«Cosa hai provato a Tuvixeddu»? L'interlocutore, in città per un'iniziativa “culturale”, risponde con lo sguardo di chi non sa su cosa venga interpellato.

Dopo qualche esitazione racconta di Tunisi e della vicina Sid Bou Said, luogo di elezione di Paul Klee e di André Gide; del Museo del Bardo, nuovamente frequentato dopo la strage del 2015; della collina di Byrsa a Carthage con la chiesa di Saint Louis e la necropoli punica nel luogo matrice dell'etnico che ha segnato anche la Sardegna.
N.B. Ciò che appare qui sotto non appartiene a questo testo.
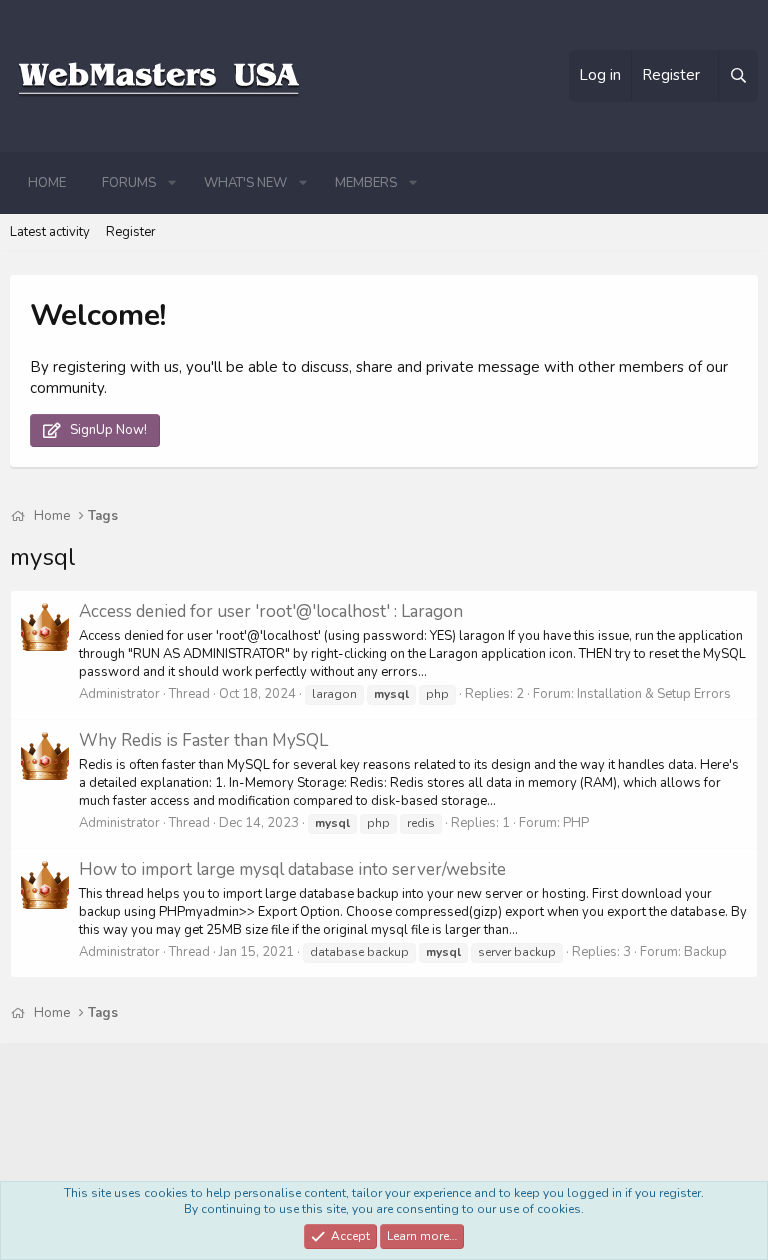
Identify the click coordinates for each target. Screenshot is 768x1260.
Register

Come replicare che le tombe di Tunisi sono lacerti rispetto a quelle della necropoli di Tuvixeddu in un resiliente compendio storico ambientale di 50 ettari, nel cuore della città che non è riuscita a divorare un'indicibile stratificazione monumentale, ignota all'ospite e a molti Sardi? Un unicum con i Fori romani.

Come narrare, senza cadere nel ridicolo, che tuttora per qualcuno è una privata “proprietà perfetta” piuttosto che un'area a tutela integrale dove l'interesse generale è prevalente?

Come riassumere un'esemplare storia di disprezzo del paesaggio e del bene comune da parte persino di pubblici decisori?

Si ha paura di scivolare nel colore locale nel rammentare che per Giovanni Lilliu è il “colle sacro dei Sardi” e per Ferruccio Barreca "intoccabile", protetto dal dio Bes, rinvenuto in via Is Maglias, una strada funeraria durante le fasi punica e romana, parallela a quella più nota che il viale Sant'Avendrace ricalca.

Come declinare con le disavventure della più estesa tra le necropoli cartaginesi che Saint Louis è lo stesso Luigi IX che, prima di morire a Tunisi nell'agosto del 1270, sostò per giorni nella rada di Cagliari che, ormai pisana, non gli aprì le porte?

La risposta abita la chiarificatrice frase di Marcel Proust: «La vera terra dei barbari non è quella che non ha mai conosciuto l'arte, ma quella che, disseminata di capolavori, non sa né apprezzarli né conservarli».